-- EXTRACTED MATERIAL follows --

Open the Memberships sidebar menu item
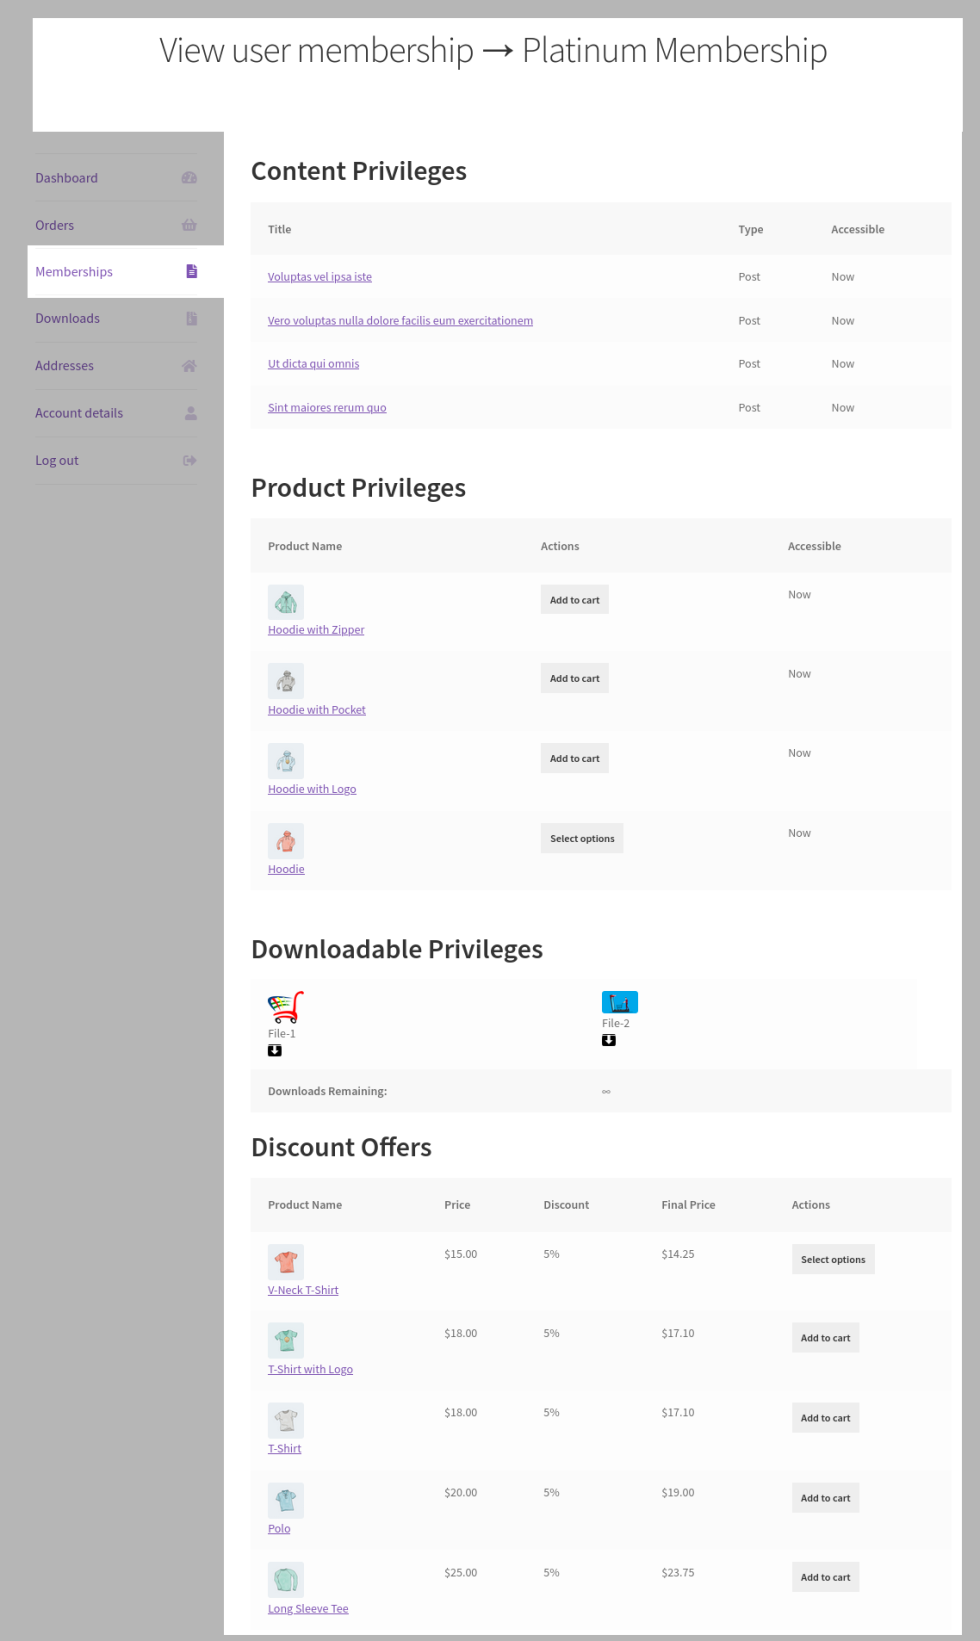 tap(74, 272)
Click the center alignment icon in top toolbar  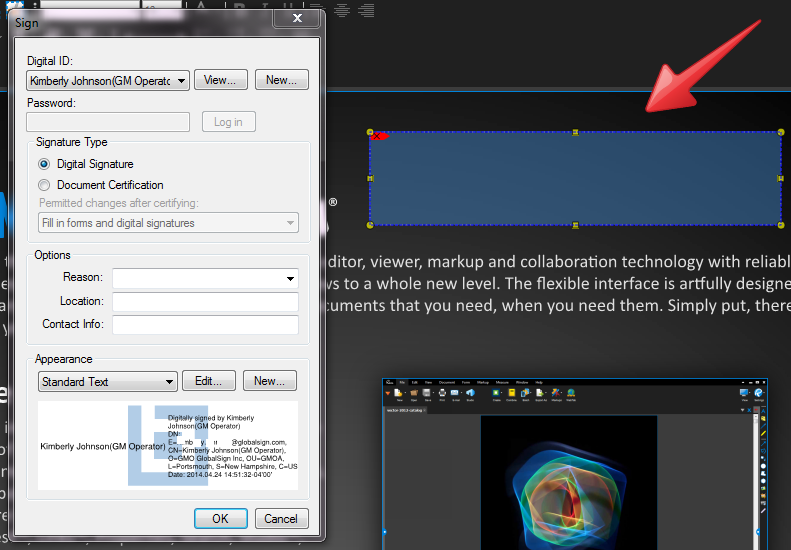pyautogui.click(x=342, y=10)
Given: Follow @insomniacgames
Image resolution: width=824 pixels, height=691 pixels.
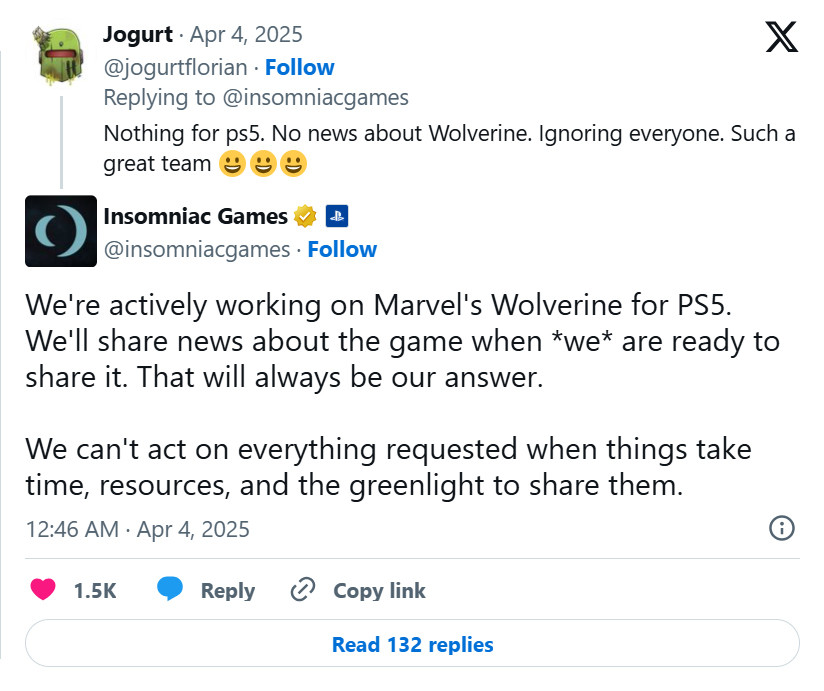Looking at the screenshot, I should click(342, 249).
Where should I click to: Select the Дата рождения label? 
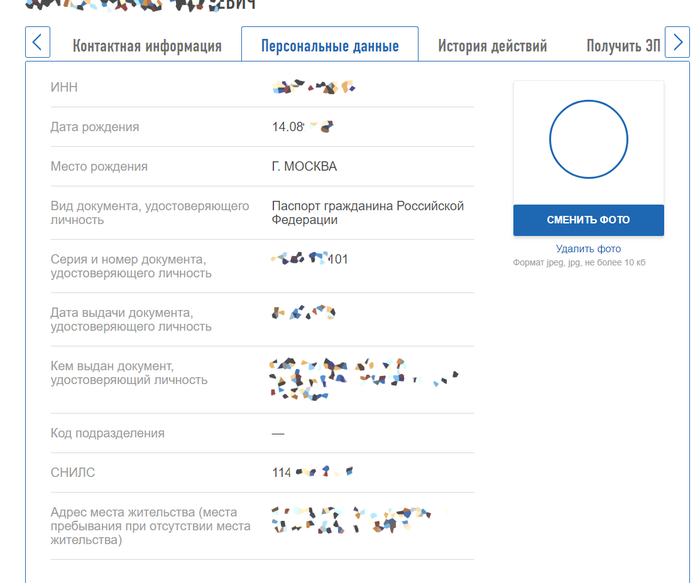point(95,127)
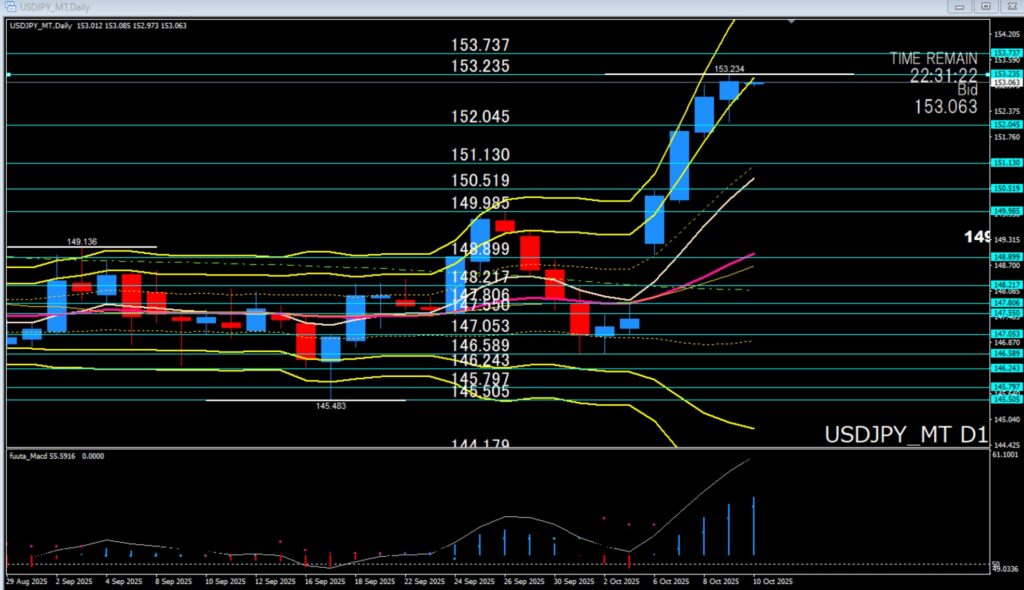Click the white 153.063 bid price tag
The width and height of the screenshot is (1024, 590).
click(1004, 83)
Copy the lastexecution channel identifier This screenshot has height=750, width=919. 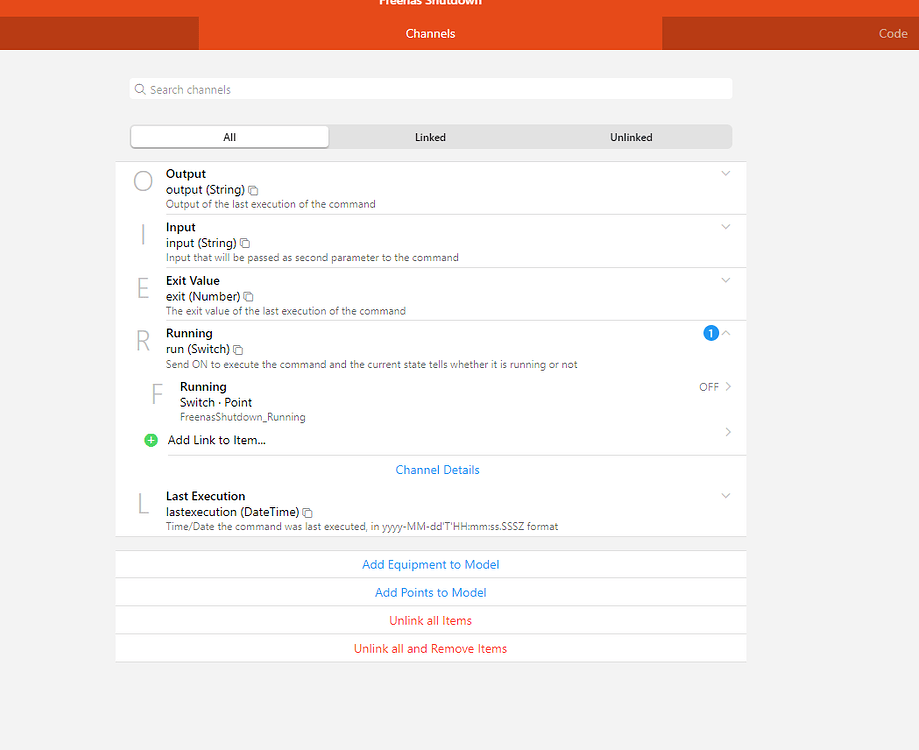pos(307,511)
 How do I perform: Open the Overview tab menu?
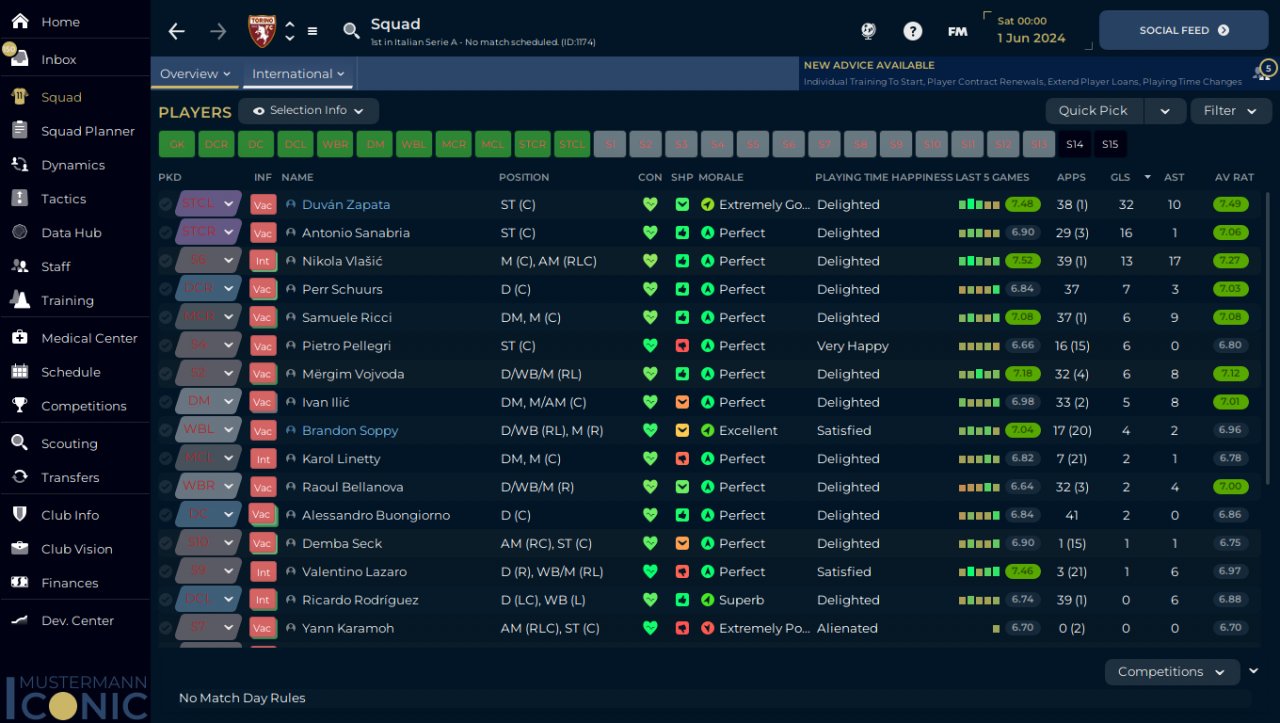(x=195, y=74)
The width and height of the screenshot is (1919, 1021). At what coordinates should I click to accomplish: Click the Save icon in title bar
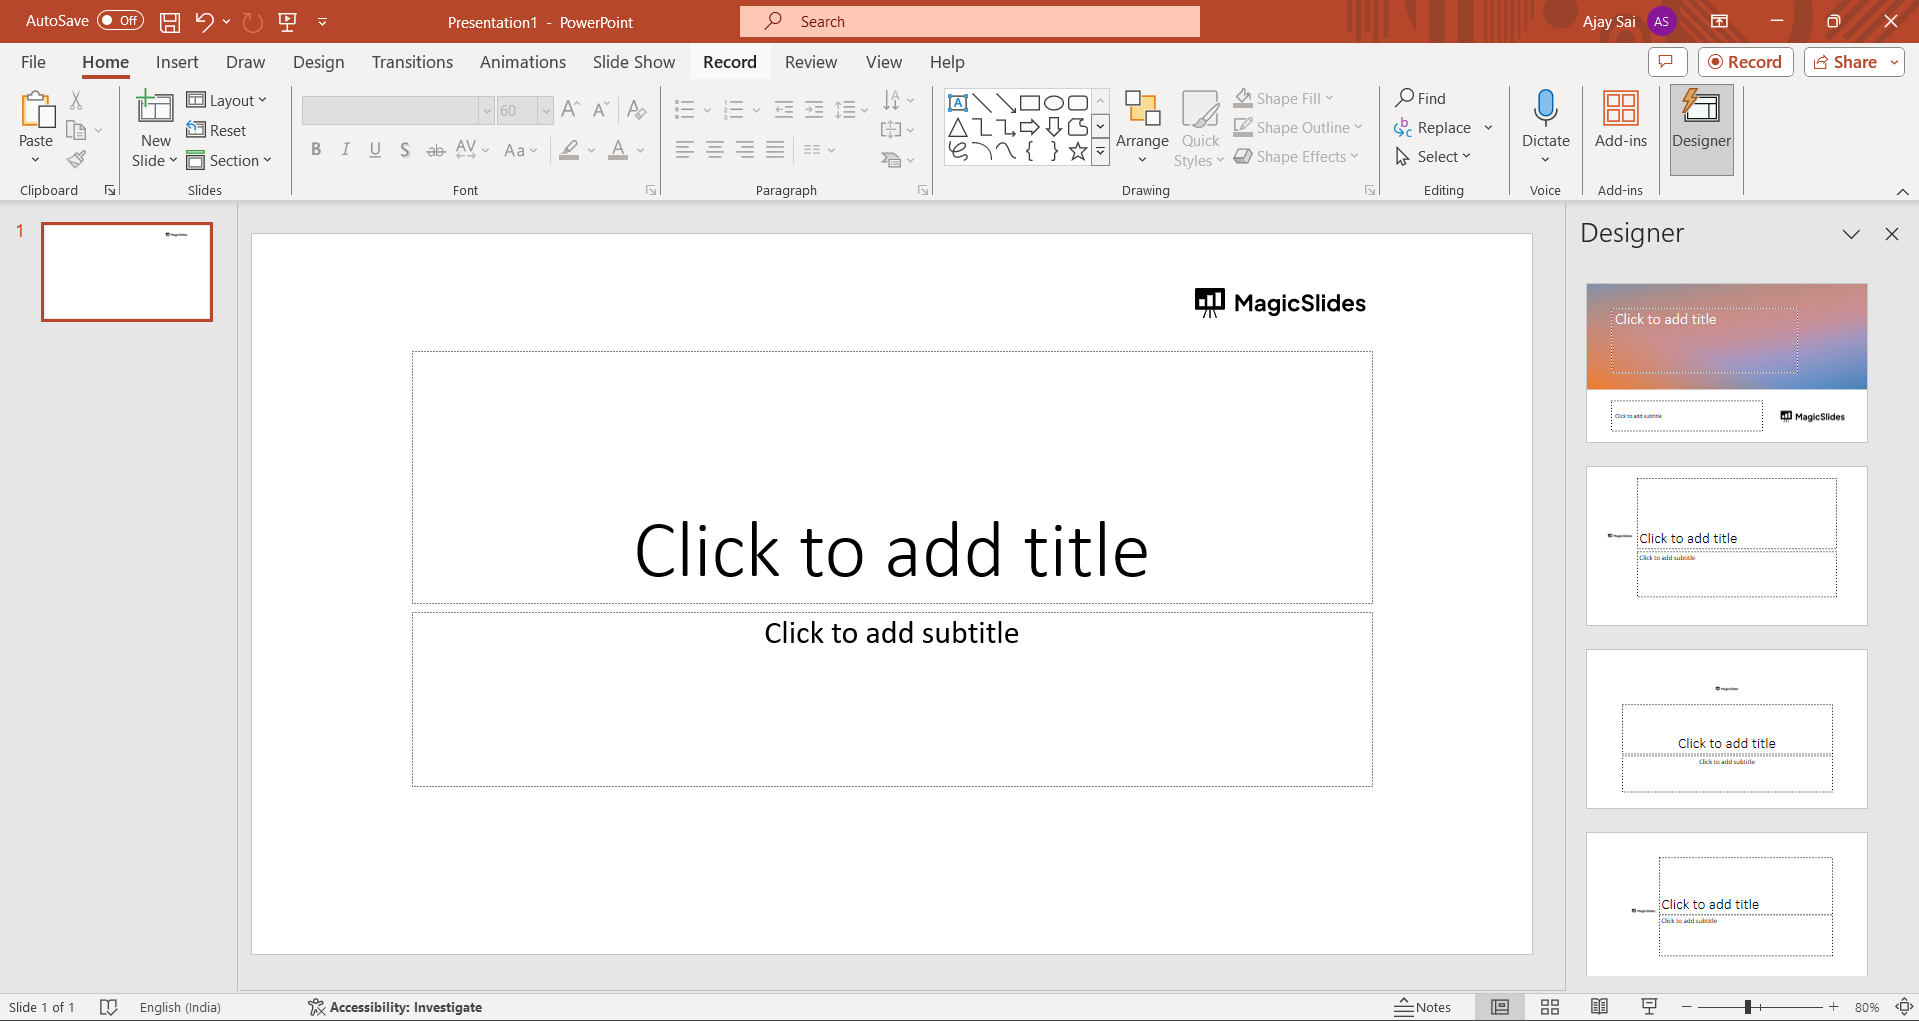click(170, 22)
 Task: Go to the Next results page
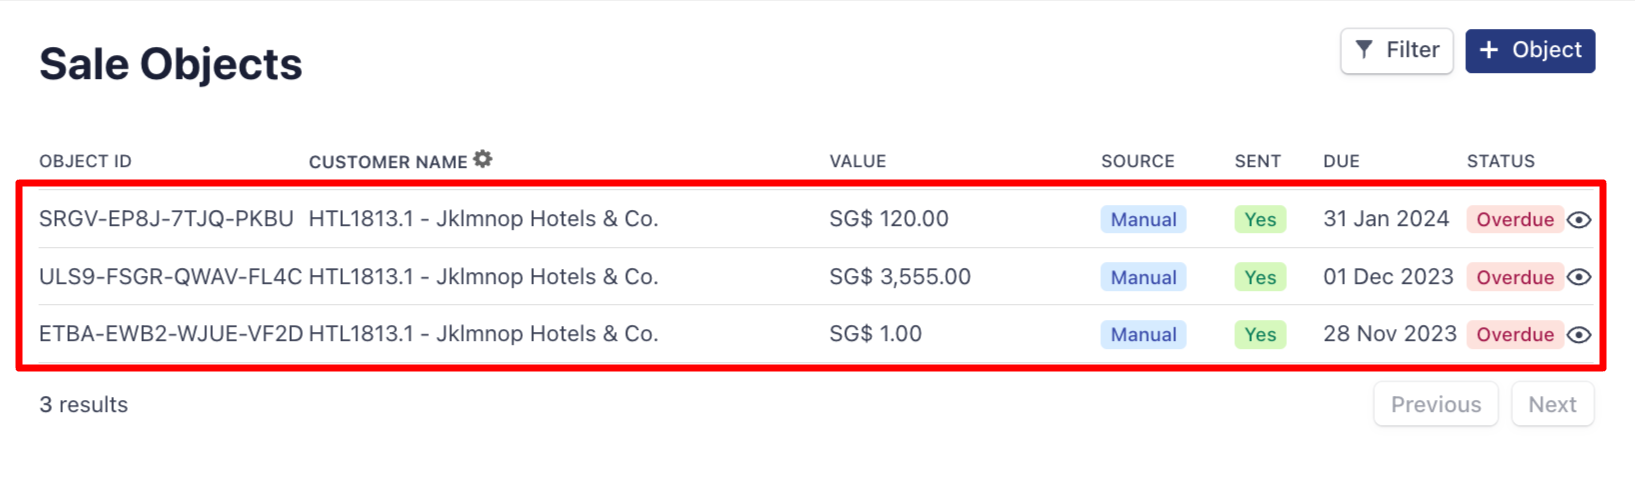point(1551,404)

-- EXTRACTED MATERIAL concluded --

- **PROBLEM DETAILS**
Once the line containing "The width and height of the screenshot is (1919, 1021)." has been found, write out exactly that line and each one after it through the end of the data, leaving out every picture.

- **SOLUTION FOR THIS EXERCISE**
The width and height of the screenshot is (1919, 1021). At what coordinates should I click to accomplish: Click the Save icon in title bar
click(170, 22)
 Task: Go to the Next results page
point(1551,404)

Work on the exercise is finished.